Tandaseru — Polda Maluku Utara akhirnya memenangkan gugatan praperadilan yang diajukan dua tersangka ke Pengadilan Negeri Ternate.

Tersangka yang mengajukan praperadilan tersebut adalah Anggota DPRD Maluku Utara, Wahda Z. Imam selaku tersangka kasus dugaan melawan petugas Polantas, dan seorang polwan berinisial Bripka R, tersangka kasus dugaan pemalsuan gelar akademik.

Kedua tersangka menempuh praperadilan karena menilai penetapannya sebagai tersangka tidak sah.

Untuk tersangka Wahda, sidang putusan praperadilan dipimpin Hakim Tunggal Ulva Rery, sedangkan untuk tersangka Bripka R dipimpin Hakim Tunggal Ferdinal.

Dalam sidang putusan praperadilan yang dilaksanakan Senin (13/9) di ruang sidang Pengadilan Negeri Ternate, kedua hakim tunggal mengambil keputusan yang sama, yakni menolak permohonan praperadilan Pemohon untuk seluruhnya.

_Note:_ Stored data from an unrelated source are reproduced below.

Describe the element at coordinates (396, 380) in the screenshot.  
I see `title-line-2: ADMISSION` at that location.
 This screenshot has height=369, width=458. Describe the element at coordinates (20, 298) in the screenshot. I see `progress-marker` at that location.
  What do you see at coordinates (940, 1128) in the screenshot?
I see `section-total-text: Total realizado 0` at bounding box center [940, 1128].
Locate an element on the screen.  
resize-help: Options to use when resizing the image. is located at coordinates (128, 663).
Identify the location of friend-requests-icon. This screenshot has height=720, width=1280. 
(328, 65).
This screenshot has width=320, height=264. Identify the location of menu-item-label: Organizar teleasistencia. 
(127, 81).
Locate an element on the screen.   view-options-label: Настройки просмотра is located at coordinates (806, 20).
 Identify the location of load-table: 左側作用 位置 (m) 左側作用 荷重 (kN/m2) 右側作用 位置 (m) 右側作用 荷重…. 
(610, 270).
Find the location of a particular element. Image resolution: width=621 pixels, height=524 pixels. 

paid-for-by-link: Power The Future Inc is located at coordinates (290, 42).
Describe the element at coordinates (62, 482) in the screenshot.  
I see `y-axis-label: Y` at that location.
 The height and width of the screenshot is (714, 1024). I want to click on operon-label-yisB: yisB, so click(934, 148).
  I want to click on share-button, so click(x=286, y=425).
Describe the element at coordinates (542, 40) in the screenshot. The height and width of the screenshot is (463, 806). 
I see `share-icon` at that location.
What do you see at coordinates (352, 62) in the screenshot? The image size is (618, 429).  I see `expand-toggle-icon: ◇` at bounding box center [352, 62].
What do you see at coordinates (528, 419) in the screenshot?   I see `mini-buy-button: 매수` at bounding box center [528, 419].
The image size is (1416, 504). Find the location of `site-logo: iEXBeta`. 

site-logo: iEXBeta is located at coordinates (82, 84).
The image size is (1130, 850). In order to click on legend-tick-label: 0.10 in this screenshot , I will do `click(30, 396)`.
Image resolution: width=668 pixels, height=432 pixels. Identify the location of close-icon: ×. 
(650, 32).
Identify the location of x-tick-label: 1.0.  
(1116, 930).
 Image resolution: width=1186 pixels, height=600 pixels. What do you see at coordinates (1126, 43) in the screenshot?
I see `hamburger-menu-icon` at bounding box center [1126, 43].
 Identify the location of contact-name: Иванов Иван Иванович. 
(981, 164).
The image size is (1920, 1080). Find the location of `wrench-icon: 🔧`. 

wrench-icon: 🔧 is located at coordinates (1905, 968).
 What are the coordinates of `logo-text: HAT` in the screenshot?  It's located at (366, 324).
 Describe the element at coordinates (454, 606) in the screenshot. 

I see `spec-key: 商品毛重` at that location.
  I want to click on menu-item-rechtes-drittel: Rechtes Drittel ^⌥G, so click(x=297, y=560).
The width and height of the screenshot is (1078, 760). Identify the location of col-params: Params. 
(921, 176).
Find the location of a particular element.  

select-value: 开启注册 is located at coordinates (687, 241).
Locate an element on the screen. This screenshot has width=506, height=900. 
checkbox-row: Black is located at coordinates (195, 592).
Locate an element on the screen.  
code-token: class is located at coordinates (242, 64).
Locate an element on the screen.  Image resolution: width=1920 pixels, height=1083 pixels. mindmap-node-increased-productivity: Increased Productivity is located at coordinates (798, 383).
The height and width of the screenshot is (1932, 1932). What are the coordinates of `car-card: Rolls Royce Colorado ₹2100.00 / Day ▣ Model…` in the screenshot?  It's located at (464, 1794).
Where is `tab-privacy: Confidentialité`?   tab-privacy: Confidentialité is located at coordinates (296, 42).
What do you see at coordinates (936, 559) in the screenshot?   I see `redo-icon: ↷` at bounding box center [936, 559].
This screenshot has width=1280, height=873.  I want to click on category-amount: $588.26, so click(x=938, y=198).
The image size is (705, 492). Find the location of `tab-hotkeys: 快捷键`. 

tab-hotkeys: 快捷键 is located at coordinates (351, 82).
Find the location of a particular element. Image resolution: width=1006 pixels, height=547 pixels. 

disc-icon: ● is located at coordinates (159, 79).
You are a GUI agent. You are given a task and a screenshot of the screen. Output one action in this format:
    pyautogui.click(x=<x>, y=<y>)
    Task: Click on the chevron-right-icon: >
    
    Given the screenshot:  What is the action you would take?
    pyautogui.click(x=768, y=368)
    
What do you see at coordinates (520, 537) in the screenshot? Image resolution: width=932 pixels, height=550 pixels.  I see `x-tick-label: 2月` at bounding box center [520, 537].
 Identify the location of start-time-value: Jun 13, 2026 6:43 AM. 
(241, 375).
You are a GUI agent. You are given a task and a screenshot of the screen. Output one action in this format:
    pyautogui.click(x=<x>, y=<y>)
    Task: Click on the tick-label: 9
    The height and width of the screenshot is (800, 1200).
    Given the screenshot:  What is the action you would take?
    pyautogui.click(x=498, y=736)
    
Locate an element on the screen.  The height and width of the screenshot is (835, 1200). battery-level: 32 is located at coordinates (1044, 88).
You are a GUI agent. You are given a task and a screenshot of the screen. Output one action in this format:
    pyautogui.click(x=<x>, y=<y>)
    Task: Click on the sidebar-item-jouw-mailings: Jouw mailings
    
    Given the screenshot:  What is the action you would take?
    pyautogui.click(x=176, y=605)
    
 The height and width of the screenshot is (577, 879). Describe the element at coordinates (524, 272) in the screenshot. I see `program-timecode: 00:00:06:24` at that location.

Terpisah, Kabid Hukum Polda Maluku Utara, Kombes Pol Yudi Rumantoro mengatakan, di dalam sidang praperadilan Polda Maluku Utara bisa memberikan bukti-bukti sehingga hakim yakin proses hukum telah dilaksanakan sesuai aturan.

“Karena tidak ada cacat hukum maka prosedur bisa langsung berjalan. Kemarin kita tunggu dulu siapa tahu ada administrasi yang perlu diperbaiki, ternyata hakim menolak seluruh gugatan praperadilan yang dimohonkan oleh Pemohon,” jelasnya.

Lanjut dia, dengan adanya putusan praperadilan yang dimenangkan Polda Maluku Utara maka kasus kedua tersangka ini akan tetap dilanjutkan penyidikannya sesuai ketentuan yang berlaku.

“Hasil praperadilan tadi Polda Maluku Utara bisa mempertahankan hasil penyidikannya untuk dilanjutkan,” timpalnya.

Sementara itu, sidang pembacaan putusan dihadiri kuasa hukum kedua tersangka yakni Muhammad Konoras dan kawan-kawan.

Sedangkan kuasa hukum dari Polda Maluku Utara yakni Kombes Yudi Rumantoro, IPDA Iwan Duwila, AIPTU Zulkifli Kodja, AIPDA M. Rizal Adjam dan AIPDA Abdul Rajak Jauhati.